Stated exercise 1:
Copy the developer guide between "This page describes" and "just validated containers)", inclusive, renaming "contributors" to "developers".
Stated exercise 2:
According to the developer guide, which file holds the ParametricStudy orchestrator?

Selected passage:
==========

Developer Guide: sdom.parametric Implementation#

This page describes the internal design of the sdom.parametric sub-package for contributors who need to maintain, extend, or debug it.

For end-user usage see Parametric & Sensitivity Analysis.


Sub-package layout#

src/sdom/parametric/
├── __init__.py      # Public surface — re-exports ParametricStudy + sweep types
├── sweeps.py        # Sweep descriptor dataclasses (no logic, just validated containers)
├── mutations.py     # Stateless data mutation helpers + TS_KEY_TO_COLUMN mapping
├── worker.py        # Module-level picklable worker function (_run_single_case)
└── study.py         # ParametricStudy orchestrator + _make_safe_name utility

One-way dependency rule: parametric imports from the rest of sdom (optimization_main, io_manager, results), but no existing sdom module imports from parametric. Keep this direction to avoid circular imports.

==========

Recorded data:
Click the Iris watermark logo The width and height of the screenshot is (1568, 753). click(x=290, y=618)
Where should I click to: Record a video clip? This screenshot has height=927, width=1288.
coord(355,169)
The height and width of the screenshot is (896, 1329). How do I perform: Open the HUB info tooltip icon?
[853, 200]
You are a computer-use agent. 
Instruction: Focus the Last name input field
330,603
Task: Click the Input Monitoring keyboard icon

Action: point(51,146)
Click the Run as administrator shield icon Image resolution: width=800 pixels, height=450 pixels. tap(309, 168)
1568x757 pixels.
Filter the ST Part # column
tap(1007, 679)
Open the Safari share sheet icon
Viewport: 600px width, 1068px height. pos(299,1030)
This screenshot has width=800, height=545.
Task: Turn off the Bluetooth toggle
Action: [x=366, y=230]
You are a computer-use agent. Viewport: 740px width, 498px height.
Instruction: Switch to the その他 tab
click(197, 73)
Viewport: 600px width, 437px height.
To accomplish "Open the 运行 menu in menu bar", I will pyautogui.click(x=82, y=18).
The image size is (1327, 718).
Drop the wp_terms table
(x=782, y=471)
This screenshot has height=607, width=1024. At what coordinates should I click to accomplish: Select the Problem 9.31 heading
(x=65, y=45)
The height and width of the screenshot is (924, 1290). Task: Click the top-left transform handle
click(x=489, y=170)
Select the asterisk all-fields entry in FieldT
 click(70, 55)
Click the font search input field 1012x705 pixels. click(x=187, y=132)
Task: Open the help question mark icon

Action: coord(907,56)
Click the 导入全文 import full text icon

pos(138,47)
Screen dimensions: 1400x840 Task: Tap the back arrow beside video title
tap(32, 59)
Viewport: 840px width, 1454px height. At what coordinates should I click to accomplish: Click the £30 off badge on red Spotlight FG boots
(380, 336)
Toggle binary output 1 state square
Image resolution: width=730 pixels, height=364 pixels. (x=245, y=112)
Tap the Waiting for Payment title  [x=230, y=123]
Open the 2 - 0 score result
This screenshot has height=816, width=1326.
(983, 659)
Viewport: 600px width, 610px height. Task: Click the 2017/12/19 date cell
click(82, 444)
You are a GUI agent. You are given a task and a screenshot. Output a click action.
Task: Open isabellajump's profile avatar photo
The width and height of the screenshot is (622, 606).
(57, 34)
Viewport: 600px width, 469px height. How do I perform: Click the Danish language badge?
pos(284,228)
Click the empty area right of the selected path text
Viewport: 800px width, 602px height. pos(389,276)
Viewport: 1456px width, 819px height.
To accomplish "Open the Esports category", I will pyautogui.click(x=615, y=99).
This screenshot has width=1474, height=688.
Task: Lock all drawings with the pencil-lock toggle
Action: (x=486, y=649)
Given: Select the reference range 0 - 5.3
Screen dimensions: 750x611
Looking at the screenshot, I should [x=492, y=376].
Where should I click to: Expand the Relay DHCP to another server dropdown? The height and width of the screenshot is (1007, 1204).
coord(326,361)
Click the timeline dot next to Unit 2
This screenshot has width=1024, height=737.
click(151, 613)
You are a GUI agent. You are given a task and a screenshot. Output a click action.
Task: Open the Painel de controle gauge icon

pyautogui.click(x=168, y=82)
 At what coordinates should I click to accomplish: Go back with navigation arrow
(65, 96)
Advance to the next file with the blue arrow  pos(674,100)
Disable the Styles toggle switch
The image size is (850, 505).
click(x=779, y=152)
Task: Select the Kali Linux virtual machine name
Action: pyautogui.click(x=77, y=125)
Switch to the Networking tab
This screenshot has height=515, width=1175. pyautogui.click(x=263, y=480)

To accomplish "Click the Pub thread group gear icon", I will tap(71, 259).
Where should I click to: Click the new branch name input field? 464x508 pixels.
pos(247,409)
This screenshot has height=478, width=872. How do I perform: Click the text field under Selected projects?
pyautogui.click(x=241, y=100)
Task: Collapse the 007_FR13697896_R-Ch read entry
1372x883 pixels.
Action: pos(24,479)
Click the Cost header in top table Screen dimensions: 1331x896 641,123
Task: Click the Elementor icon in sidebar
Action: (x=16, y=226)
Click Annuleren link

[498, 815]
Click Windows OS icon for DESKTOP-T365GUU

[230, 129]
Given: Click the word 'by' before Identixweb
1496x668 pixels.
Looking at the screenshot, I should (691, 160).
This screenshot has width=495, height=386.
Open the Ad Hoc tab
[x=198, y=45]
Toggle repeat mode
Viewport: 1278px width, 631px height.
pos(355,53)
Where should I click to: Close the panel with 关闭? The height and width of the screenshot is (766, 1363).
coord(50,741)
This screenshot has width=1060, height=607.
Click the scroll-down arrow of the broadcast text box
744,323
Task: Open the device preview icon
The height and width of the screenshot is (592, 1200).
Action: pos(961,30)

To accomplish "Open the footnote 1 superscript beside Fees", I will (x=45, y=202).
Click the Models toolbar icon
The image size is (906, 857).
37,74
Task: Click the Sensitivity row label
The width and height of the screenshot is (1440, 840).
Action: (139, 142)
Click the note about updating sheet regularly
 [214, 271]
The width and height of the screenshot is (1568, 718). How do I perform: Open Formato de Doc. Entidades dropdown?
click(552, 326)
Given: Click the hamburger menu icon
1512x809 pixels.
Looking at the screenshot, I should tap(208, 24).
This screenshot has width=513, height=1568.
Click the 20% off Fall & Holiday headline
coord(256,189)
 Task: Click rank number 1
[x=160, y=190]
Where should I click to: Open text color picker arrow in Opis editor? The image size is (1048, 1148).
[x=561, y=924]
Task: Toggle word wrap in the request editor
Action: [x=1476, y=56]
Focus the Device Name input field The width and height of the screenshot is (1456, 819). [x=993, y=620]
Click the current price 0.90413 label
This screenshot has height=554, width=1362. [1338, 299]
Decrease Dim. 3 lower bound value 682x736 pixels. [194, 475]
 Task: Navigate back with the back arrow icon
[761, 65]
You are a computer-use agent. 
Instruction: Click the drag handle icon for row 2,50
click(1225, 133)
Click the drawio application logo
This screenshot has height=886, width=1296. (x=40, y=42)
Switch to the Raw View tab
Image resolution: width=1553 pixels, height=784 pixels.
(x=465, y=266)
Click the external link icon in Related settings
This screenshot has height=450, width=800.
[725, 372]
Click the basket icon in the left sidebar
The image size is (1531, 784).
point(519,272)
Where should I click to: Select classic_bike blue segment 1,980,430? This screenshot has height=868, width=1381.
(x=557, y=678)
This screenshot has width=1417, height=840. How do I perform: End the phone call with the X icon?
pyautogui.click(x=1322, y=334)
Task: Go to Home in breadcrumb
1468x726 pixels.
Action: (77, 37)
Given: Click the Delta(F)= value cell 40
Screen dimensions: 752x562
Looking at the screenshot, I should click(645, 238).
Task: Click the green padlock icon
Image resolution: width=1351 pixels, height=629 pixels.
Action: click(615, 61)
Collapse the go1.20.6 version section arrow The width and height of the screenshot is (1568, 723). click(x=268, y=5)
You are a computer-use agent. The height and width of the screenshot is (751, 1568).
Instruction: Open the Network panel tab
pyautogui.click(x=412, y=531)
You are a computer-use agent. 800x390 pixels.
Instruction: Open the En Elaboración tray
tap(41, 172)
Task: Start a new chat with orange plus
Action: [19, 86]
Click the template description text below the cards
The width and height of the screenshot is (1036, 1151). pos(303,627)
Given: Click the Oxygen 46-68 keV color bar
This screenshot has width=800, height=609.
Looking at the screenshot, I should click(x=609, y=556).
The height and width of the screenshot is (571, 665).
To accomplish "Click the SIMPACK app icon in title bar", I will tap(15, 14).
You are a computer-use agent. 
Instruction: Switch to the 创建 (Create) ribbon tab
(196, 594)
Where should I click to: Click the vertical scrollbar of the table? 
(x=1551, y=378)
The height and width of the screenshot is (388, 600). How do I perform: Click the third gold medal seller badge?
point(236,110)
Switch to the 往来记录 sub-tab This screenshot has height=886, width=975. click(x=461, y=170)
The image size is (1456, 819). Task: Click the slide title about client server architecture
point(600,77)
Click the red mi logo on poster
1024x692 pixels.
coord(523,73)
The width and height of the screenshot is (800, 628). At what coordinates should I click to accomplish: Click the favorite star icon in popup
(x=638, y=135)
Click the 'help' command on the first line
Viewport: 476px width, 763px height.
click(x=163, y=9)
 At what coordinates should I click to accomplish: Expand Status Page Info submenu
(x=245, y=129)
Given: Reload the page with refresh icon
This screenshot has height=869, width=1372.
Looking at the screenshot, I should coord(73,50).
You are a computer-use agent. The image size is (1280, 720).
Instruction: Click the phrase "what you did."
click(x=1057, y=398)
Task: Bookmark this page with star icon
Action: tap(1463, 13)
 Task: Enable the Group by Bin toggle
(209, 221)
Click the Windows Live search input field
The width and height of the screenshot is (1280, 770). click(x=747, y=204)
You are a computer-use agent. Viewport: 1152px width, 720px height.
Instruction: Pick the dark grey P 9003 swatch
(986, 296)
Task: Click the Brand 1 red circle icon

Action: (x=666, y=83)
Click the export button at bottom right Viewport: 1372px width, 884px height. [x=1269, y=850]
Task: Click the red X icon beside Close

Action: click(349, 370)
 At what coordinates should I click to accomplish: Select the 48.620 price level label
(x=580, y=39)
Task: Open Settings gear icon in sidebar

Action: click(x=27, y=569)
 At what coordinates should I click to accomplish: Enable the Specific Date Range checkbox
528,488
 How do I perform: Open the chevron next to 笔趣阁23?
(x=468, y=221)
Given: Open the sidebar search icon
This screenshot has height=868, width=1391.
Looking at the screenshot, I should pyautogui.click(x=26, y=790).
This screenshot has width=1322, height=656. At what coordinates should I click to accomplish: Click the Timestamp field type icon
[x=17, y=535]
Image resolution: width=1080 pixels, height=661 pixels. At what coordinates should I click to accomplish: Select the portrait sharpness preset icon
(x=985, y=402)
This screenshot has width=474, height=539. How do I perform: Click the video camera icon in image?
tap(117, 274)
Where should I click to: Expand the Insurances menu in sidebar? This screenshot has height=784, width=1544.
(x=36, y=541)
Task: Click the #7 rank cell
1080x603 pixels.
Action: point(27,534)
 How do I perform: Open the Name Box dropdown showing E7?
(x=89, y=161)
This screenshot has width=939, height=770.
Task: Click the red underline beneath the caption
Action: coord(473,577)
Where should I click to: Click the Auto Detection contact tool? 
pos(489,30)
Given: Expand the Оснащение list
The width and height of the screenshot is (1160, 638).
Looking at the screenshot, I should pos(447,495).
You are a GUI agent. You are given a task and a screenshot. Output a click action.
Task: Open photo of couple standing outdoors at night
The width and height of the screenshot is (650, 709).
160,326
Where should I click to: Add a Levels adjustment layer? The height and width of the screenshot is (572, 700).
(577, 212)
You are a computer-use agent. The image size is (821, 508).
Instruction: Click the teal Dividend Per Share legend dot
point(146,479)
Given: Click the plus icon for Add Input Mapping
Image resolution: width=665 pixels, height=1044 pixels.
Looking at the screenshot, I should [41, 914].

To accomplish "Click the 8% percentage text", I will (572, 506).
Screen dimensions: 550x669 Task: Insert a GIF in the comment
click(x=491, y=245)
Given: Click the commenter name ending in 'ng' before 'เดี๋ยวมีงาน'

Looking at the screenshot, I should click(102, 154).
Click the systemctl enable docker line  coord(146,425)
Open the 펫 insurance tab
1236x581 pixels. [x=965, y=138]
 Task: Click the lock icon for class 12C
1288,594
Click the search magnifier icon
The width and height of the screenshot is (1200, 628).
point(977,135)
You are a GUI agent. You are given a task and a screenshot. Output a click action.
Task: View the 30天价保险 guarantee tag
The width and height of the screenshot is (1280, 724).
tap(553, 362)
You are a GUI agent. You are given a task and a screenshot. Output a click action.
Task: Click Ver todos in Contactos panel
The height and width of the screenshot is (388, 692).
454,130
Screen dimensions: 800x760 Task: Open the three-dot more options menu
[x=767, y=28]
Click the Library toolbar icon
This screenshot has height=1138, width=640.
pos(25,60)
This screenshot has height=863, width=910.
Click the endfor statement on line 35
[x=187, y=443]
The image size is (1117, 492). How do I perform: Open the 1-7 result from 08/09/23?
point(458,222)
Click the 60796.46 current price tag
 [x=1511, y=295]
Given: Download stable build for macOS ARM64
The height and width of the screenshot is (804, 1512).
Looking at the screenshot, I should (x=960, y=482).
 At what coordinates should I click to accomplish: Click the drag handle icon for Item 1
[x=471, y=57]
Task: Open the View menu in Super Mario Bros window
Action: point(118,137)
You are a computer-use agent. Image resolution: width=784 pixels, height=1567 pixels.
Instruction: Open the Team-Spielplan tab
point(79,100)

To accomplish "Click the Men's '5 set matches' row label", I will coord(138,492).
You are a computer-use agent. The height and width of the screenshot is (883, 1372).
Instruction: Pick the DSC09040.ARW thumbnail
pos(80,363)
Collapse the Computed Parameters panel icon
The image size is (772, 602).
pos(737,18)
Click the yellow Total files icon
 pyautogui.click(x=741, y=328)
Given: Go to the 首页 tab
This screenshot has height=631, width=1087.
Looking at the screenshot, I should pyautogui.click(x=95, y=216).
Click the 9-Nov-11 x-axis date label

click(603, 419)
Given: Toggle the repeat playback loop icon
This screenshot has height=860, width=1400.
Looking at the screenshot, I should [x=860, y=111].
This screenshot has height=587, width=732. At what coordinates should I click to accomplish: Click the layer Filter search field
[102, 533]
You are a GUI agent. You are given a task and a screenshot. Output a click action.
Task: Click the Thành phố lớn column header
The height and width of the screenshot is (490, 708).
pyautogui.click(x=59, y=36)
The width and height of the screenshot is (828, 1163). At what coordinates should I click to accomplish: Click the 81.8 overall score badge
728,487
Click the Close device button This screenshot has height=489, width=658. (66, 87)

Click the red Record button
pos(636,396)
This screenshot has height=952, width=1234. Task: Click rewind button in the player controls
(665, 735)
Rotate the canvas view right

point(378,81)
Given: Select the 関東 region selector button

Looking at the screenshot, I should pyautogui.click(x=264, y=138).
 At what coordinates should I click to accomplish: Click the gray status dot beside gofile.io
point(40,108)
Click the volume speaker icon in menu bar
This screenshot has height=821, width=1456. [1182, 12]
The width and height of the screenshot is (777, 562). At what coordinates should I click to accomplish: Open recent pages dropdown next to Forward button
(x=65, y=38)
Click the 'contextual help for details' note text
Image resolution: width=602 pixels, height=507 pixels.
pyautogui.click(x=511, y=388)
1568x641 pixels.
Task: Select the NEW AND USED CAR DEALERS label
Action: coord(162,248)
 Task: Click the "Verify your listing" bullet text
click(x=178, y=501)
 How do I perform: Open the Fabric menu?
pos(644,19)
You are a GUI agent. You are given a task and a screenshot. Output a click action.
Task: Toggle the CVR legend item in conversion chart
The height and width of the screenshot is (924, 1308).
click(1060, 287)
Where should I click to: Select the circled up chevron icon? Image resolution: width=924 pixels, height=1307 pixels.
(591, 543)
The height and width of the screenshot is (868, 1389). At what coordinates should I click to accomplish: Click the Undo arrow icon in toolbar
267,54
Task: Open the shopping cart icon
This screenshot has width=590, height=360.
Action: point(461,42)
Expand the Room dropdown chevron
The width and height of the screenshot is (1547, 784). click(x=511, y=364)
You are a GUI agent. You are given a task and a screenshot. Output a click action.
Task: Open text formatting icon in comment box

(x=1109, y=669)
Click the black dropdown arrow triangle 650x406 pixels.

==========

Response 1:
This page describes the internal design of the sdom.parametric sub-package for developers who need to maintain, extend, or debug it.

For end-user usage see Parametric & Sensitivity Analysis.


Sub-package layout#

src/sdom/parametric/
├── __init__.py      # Public surface — re-exports ParametricStudy + sweep types
├── sweeps.py        # Sweep descriptor dataclasses (no logic, just validated containers)

Response 2:
study.py